Tag Archives: letting go

Revisionist History


Currently I am working on my 9th Step:

Made direct amends to such people wherever possible, except when to do so would injure them or others.

When I sat in AA as a newbie, looking at this on the wall, it was scary but also simple. “I am sorry for …”  Done. Oh how naive I was…

It turns out (for me) that those type of amends are the easy ones. The 9th Step is an additional action step to 4 and 5. As such I need to dig deep for MY part in relationships, even when I feel had done a person no wrong or that they were the a-hole. Finding your part is tough enough, and making amends without bringing up their defects – now that is difficulty.

In going through that “find my part” exercise yesterday, I came across a “shocking” discovery, that my mind has the powerful ability to rewrite factual history, here is that story:

My father died in January of 1987, after a horrible 1 year struggle with a brain tumor. My father was a USMC Drill Instructor and growing up that is the relationship we had – him the commander and I the recruit. If you had asked me, even 2 days ago, about how my father’s death affected me I would have said “I have always felt cheated that the opportunity to have an adult relationship with my father was taken away from me, he died when I was 17 or 18 and I never had the chance.” Aside from the obvious self-centeredness of this belief I held for 25 years, I discovered that it isn’t entirely true. As I wrote my 9th Step letter to my deceased father, I realized I was 19 and a half when he died. I dug into this and realized that I had a full year or more as an “adult” when he wasn’t outwardly sick. Suddenly I remembered how during my first year at college, despite the obligatory weekly phone call, I never really reached out to him.
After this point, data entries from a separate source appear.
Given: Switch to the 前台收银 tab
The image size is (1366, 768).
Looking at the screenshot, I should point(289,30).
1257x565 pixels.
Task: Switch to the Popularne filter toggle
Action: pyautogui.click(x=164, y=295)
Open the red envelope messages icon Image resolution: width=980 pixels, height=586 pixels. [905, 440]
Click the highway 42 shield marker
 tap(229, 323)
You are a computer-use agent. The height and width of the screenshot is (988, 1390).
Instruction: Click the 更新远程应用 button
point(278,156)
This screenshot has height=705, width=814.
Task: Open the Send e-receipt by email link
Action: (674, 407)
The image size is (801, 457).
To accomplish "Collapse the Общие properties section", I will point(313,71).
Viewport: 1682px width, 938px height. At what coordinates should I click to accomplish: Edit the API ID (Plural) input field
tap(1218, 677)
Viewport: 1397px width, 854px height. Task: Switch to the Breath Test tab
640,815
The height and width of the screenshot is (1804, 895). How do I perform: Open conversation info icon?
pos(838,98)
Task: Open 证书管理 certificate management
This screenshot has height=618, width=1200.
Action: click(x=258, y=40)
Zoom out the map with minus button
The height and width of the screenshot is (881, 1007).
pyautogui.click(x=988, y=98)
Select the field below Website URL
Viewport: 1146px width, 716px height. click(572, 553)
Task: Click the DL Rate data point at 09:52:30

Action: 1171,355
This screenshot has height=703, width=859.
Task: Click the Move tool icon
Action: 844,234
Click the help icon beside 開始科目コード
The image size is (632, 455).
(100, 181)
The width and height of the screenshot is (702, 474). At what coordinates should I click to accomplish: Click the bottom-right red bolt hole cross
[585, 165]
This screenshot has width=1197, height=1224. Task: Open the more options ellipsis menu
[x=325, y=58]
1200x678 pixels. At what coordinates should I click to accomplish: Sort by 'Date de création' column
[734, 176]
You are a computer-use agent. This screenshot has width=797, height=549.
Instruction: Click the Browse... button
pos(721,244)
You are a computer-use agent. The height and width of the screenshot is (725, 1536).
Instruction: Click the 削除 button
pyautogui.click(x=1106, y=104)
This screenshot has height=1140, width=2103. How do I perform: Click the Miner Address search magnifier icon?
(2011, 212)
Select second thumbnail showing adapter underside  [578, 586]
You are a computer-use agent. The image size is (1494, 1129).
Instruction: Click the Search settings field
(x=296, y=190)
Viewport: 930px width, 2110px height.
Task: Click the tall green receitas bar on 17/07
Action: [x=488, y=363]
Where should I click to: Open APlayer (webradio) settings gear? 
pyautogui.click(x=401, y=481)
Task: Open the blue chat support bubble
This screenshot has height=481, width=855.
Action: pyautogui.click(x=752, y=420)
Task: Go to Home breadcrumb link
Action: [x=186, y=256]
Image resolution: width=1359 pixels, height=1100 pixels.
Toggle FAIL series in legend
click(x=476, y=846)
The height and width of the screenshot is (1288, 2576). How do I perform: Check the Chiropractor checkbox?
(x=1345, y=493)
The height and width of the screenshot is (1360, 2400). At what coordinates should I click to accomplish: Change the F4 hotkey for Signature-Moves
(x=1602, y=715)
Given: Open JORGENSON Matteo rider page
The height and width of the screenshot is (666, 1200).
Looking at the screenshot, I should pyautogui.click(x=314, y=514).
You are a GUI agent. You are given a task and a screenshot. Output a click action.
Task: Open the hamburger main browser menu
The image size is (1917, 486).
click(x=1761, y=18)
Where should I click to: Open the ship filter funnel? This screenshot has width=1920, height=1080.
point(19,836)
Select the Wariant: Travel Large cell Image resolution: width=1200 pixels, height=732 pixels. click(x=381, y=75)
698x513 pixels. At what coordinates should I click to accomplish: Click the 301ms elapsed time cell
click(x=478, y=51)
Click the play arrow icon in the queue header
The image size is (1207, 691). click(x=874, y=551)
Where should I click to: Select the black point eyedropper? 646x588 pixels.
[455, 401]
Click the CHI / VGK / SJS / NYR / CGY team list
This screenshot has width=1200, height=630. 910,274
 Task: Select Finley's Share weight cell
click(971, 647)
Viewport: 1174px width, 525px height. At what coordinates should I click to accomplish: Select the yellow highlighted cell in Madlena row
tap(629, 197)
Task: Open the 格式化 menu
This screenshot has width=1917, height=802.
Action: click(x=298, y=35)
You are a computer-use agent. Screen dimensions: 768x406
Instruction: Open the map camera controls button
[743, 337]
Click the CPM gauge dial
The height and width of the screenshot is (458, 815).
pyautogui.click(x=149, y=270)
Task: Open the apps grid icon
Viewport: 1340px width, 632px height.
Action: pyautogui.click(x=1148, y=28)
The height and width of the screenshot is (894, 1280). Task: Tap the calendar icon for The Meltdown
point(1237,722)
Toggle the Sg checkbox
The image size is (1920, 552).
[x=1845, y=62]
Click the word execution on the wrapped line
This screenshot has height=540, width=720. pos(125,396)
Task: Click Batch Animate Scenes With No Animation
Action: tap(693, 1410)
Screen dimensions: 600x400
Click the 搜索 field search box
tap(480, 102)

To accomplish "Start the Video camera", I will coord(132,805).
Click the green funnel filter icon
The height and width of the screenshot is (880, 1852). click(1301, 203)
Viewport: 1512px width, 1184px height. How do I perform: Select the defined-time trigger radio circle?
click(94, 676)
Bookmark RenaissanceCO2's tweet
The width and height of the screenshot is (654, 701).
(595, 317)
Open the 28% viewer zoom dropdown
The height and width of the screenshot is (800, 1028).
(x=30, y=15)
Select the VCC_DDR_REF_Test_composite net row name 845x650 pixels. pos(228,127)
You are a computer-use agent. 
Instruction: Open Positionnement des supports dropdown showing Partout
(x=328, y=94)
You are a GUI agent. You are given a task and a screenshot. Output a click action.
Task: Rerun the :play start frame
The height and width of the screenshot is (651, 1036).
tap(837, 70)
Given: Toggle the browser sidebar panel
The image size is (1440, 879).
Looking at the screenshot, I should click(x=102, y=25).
My fear of his disapproval, or disappointing him, resulted in me never inviting my parents to visit my crappy dorm room or apartment, meet my party friends, or see the campus they were paying for me to attend. I am sure he would have loved to visit me and been invited into my world. While maybe not a lot of time, I did in fact have time to reach out and and have an adult relationship with my father. Instead, my brain would shift time a year here, a year there, until the blame was properly lifted and I was an innocent victim.

The point of this story is not to beat myself up, or assign blame to anybody – including myself. The point is that things are not always as we remember and if we look hard enough we can see our part in almost anything.


45


“It was the best of times, it was the worst of times, it was the age of wisdom, it was the age of foolishness, it was the epoch of belief, it was the epoch of incredulity, it was the season of Light, it was the season of Darkness, it was the spring of hope, it was the winter of despair, we had everything before us, we had nothing before us, we were all going direct to Heaven, we were all going direct the other way–in short, the period was so far like the present period, that some of its noisiest authorities insisted on its being received, for good or for evil, in the superlative degree of comparison only.”

A Tale of Two Cities, Charles Dickens

Today is my 45th birthday. I spent almost exactly half of my 45th year doing some of the heaviest drinking of my life, and the other half not drinking at all – learning to live with sobriety, of both the alcohol and emotional kind. The Dickens quote does not quite literally apply, as there was no magical “best of times” when I quit drinking, early sobriety is a bitch. I feel that it represents the situation though. I believe I quit growing emotionally in 1987 when my father died. I learned to turn to other things to calm the chaos in my head: drinking, partying, control, ego, anger, resentment – the duct tape of my life. Much like those duct tape repairs around the house, the patchwork tenuously holds together until it just cannot anymore – leaving you with a seemingly irreparable mess.

I believe I am now picking up where I left off in 1987. The absence of drink is only a small part of it, albeit an important beginning. The principles of the 12-step AA program are showing me that there is another way. Something that my best strategizing and piles of self-help books could never do (although I must admit that the foot high pile was wife was collecting on my nightstand went largely unread). This post is not meant to be an AA endorsement, but for me it is the only thing that has (so far) been successful in convincing me that there is another way.

I feel that I have been graced with the gifts of humility and honesty, acceptance is progressing, and I have new and improved ways of dealing with life. I do occasionally sit back and think that I wish I had done some things differently, but at the end of the day I have no regrets.  What Eminem says in Not Afraid is 100% true for me: “I guess I had to go to that place to get to this one.” I buy into the idea that the drinking is a symptom, and without that symptom I would have never visited the doctor.

So, for this birthday, I was given amazing gifts that I never knew I wanted. For the rest of my present, my hope is that some of you who are still struggling will begin to find some of what I am discovering.